Грянул выстрел, метнулись грачи с монастырских берез, монашек, хлебный раздатчик, стоял с дымящеюся пищалью в руках, смеялся от радости.
— Вот тебе, бабушка, и Юрьев день! — выговорил он с непривычки охрипло и шатко и кинул старухе оставшийся хлеб.
— Спасибо, пищаля, — обратился он к оторопевшему ратнику, — завтра едем к царю.
Чернецы закрестились, впервые вняв голосу брата, столь вольно и просто сложившего тяжкий обет. Афонин, смекнув, что уже отыскалась пропажа, тоже обрадовался и, отбирая у парня оружие, спросил его ласково:
— Что ж назавтра? Езжай хоть седни.
— За Каменкой, в пойме, видал ты другой монастырь?
— Ты про женский, Покровский?
— Ну да, — Отрепьев сильно почесал за ухом, — надо мне-то сходить, чай, туда попрощаться.
«Из какой же он секты?» — подумал Афонин. Монахи в молчании принялись за дрова.
Назавтра чернец и пищальник оставили Суздаль. Вскоре следом за ними по Владимирской окрепшей колее покатились возы. Их тянули жиловатые лошаденки: бабы, сидя на скарбе, прижимали к себе тощих козочек; дети плакали от слабости и обиды на голод; мужики, засыпая, роняли поводья. Неживая окрестность тускло отсвечивала на солнце, листва на деревьях и травы, побитые летним морозом, не могли ни желтеть, ни алеть в честь осеннего праздника.
Это был Юрьев день, разрешенный крестьянам побег с земель слабых поместий. От Владимира часть их свернула на Судогду, часть — на Москву и Коломну. От Коломны лишь самые крепкие двинулись дальше, на богатые земли южных «украин». Иные везли сбережения озимых семян. Но северный ветер уже настигал, обтекал, обгонял их.
И увидели белый, искрящийся Днепр, перевитый лазурными лентами санного следа.
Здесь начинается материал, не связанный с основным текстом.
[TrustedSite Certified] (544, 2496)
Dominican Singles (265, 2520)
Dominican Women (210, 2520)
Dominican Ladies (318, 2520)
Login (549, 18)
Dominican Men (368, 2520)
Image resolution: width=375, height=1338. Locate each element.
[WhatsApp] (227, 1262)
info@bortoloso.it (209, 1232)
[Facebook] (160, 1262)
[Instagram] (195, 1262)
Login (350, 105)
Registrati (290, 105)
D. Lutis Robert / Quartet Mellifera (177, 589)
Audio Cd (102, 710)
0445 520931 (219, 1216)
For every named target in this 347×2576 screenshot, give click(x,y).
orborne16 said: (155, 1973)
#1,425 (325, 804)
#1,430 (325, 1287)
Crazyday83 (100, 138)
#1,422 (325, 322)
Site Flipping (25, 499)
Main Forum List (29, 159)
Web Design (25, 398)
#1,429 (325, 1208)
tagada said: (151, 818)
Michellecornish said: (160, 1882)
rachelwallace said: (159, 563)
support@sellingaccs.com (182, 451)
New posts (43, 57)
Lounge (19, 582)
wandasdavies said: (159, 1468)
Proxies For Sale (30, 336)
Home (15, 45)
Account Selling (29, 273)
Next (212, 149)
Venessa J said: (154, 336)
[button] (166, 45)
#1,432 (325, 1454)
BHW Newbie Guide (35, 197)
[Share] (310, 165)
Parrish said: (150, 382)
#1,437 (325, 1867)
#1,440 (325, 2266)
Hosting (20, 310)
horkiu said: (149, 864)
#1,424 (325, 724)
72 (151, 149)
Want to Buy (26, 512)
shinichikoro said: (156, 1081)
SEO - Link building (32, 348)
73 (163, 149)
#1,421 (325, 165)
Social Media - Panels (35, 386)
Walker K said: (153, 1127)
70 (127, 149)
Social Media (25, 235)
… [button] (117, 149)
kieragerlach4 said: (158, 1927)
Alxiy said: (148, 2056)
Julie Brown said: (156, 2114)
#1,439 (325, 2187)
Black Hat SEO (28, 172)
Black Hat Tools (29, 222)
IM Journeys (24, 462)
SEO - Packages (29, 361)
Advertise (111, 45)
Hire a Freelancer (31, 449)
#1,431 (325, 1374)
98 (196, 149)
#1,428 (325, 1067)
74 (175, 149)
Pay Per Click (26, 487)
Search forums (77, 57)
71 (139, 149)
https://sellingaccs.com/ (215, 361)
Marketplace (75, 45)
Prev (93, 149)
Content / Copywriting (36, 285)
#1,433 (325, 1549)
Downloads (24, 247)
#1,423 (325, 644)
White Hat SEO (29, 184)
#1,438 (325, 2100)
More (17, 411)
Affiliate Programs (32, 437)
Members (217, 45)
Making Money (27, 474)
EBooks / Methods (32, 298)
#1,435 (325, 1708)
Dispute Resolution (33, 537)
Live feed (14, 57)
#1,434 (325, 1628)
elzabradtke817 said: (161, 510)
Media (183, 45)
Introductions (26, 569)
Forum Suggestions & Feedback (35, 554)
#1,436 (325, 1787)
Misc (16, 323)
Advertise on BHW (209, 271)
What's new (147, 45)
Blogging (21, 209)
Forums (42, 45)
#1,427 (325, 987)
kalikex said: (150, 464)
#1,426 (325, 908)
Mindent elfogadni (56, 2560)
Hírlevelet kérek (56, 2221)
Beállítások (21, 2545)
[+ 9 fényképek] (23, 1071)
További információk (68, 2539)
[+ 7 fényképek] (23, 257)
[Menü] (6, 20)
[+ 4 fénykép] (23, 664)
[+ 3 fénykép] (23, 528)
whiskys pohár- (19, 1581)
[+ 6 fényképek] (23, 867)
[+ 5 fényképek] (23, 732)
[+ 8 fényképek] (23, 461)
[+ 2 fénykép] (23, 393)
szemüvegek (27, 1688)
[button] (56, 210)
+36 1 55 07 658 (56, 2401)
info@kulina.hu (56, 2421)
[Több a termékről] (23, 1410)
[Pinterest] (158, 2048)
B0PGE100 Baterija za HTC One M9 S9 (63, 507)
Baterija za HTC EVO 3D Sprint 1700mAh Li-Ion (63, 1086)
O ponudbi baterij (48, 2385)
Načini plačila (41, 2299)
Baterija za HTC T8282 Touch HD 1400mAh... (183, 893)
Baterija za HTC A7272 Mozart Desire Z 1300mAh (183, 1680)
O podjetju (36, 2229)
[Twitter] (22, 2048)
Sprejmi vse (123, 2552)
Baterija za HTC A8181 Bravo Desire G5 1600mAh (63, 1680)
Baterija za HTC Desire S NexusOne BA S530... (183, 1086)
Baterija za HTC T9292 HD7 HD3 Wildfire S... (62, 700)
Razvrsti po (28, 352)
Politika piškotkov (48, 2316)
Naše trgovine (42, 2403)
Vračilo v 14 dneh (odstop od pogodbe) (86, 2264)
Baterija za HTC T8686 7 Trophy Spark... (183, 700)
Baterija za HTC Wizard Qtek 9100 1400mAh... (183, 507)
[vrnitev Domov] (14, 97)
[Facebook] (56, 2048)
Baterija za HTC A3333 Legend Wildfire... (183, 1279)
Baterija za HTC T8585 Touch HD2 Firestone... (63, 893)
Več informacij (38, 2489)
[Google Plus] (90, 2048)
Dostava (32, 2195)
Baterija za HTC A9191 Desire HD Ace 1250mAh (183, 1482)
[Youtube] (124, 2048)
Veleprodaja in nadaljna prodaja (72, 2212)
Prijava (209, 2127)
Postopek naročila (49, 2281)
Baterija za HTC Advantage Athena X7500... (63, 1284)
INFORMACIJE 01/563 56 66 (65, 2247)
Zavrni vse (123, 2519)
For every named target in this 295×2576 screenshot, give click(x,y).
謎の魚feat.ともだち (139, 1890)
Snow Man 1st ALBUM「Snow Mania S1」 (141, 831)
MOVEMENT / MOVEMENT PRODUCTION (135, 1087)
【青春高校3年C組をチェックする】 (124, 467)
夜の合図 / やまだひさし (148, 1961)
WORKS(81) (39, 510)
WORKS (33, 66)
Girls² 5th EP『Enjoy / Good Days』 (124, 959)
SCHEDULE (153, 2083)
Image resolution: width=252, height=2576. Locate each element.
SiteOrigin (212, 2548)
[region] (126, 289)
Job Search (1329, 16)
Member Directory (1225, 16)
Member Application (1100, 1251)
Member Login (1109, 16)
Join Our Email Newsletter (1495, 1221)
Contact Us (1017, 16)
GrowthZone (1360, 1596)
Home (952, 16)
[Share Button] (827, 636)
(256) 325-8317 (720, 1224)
Григорию было указано жить в келье деда Замятни. После скудости пищи удельного монастыря, бережливого крайне в голодные годы, стол кремлевской обители показался Григорию сказкой. Даже в постные дни чернецы здесь вкушали линей, стурионов и саженных белорыбиц, ловленных в водах студеных морей. Не было недостачи ни яблок крепких, ни вишен, ни сочных малин, хотя летом казалось: вся ягода сгибла во льдах.
Но прощенный чернец очень скоро отъелся, окутался розовым свинским спокойствием и даже перестал понимать, в чем же тут для него царская милость, если тафья[20] и ряса все едино навек. На удивление быстро заучивал Григорий молитвы, псалмы и писание, легко переписывал книги со всеми вьюнами узоров, не путая вычурных букв, но чувствовал: вместо смиренного света зрело в душе что-то недоброе. Тому немало способствовал сам дух монастыря, дух тайной крамолы и недовольства. Григорий выяснил скоро: немало монахов из чудовской братии надело клобук поневоле, как он, с бердышом под гортанью прижатые к краю житейского поприща. Царский двор содержал их под боком то ли в знак прощения и особой милости к опальным, то ли остерегаясь выметать сор из Кремля, словно сор тот, развеявшись по великой пустынной стране, мог взойти чертополохом вотчинных бунтов.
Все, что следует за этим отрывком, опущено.